Above: Tower on a Hill, 2018


On view now thru December 2023


Artist’s Statement


Memory My City is an exploration of both the past and the future, and a meditation on the mystery of unrelenting change. The title comes from W. S. Merwin’s poem “The Crossroads of the World, Etc.” which so beautifully expresses the transitory nature of everything around us. Memory, like a ruin, is a partial reconstruction, pieces of it falling away, out of place, or gone forever. In its place we fabricate a new city, wholly our own. The work is the result of two distinct forces: the considered and careful dismantlement of discarded objects, and their resurrection into a remodeled narrative.

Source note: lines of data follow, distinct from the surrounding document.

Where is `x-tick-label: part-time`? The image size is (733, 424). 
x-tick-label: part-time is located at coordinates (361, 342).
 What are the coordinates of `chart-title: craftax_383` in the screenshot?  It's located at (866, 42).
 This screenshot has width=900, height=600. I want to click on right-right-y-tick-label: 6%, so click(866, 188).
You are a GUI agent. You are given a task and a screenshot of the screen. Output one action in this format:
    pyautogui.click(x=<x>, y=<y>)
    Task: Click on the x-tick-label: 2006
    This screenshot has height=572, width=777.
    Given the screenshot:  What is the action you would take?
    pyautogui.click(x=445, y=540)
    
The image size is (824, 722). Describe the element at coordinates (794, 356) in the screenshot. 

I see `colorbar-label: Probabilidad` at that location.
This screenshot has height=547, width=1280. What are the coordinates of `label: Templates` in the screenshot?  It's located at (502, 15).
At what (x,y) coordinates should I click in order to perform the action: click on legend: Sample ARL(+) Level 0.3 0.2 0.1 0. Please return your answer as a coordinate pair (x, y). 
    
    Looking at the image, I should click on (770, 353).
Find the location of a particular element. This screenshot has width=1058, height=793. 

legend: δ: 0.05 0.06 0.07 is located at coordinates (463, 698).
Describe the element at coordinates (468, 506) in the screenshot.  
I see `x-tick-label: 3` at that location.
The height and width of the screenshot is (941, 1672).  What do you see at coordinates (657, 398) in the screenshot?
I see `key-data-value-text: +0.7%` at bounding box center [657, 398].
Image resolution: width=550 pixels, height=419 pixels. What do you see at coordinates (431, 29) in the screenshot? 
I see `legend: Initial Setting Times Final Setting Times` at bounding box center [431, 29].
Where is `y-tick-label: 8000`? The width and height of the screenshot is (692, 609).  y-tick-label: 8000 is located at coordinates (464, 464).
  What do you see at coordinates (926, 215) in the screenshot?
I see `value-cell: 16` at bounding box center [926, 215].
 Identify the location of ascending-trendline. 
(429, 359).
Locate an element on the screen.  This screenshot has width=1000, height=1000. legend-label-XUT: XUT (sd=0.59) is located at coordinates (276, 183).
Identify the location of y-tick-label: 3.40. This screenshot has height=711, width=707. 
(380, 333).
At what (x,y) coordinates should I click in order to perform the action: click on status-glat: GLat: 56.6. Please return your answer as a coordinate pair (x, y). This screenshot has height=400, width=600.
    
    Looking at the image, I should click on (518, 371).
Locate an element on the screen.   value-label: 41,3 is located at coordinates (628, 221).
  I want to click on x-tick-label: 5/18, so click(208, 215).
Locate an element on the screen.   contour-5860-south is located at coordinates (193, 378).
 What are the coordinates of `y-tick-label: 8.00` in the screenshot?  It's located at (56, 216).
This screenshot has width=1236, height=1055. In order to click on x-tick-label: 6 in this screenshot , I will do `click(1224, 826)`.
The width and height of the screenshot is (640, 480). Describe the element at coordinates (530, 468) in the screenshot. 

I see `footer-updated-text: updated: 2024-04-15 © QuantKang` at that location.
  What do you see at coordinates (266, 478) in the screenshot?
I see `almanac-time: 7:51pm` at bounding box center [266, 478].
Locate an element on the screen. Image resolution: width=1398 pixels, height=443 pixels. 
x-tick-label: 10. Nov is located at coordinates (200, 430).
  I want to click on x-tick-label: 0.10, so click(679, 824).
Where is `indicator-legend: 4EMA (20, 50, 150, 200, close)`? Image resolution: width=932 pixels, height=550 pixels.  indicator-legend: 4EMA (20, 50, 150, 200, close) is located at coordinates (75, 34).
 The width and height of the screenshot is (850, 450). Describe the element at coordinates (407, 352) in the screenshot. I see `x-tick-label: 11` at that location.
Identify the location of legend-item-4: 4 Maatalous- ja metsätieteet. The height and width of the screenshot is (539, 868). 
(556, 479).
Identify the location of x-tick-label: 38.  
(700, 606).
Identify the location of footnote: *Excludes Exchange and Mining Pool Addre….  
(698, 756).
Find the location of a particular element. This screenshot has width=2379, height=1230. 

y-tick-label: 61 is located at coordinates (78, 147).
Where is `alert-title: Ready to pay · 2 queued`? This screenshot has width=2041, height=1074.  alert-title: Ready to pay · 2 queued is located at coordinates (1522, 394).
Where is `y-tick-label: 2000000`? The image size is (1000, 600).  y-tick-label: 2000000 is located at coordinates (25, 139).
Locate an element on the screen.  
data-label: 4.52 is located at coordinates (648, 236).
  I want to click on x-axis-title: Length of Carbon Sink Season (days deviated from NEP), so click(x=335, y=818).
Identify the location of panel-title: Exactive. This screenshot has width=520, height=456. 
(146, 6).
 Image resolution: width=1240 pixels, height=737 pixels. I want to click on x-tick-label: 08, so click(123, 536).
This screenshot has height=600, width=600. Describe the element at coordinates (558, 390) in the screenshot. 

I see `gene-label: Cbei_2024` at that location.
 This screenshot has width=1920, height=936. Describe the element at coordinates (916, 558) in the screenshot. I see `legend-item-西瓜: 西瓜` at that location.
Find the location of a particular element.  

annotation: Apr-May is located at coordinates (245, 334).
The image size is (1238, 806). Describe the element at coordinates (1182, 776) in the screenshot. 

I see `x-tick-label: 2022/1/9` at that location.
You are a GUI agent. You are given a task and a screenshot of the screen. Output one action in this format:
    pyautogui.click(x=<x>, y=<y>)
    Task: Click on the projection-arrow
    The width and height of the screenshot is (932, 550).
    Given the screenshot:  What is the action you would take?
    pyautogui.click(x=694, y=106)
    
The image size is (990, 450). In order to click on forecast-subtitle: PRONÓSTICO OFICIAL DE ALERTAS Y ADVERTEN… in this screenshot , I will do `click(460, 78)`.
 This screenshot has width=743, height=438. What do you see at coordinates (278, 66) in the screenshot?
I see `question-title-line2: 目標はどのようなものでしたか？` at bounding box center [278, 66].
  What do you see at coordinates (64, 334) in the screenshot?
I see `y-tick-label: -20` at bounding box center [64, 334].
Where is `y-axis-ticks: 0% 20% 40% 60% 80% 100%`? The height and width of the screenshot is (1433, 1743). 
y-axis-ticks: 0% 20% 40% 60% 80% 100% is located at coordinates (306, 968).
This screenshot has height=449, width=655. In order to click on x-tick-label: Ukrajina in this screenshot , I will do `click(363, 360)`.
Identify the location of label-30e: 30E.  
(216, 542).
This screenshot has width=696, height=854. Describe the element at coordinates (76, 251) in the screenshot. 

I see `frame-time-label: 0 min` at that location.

The actual construction of ruins, creating new structures as if they are already partially destroyed, saw its heyday in 19th century England. Known as follies, these foolish and madly expensive garden structures were designed and built from the get go to portray a desolate future. Beyond contributing to the myth of a glorious past, lost knowledge, or repressed nature, the Romantic idea of the fragment being more appealing than the complete work underlays a complex set of anxieties: failure, aging, change, survival and annihilation. Ruins can signify the forces of nature, whether swift and violent, or slow and corrosive, and/or the foolishness and excesses of human civilization.


The sculptures, hexacomb cardboard embedded with plastic decorations and modern holiday trash of all kinds, are as if excavated from some future archaeological site. Holiday and party decorations, obsolete the very next day, are an exemplum of all the marginal junk that overflow in and out of our lives, creating a persistent and unstoppable natural disaster. The sculptures are then placed into a landscape in decline, constructed from the same materials that have caused its near demise. As the Romantics built their ruins on the myth of a glorious past, Memory My City is a myth of survival. Nature goes on, living and dying, until it has repaired the damage people have wrought.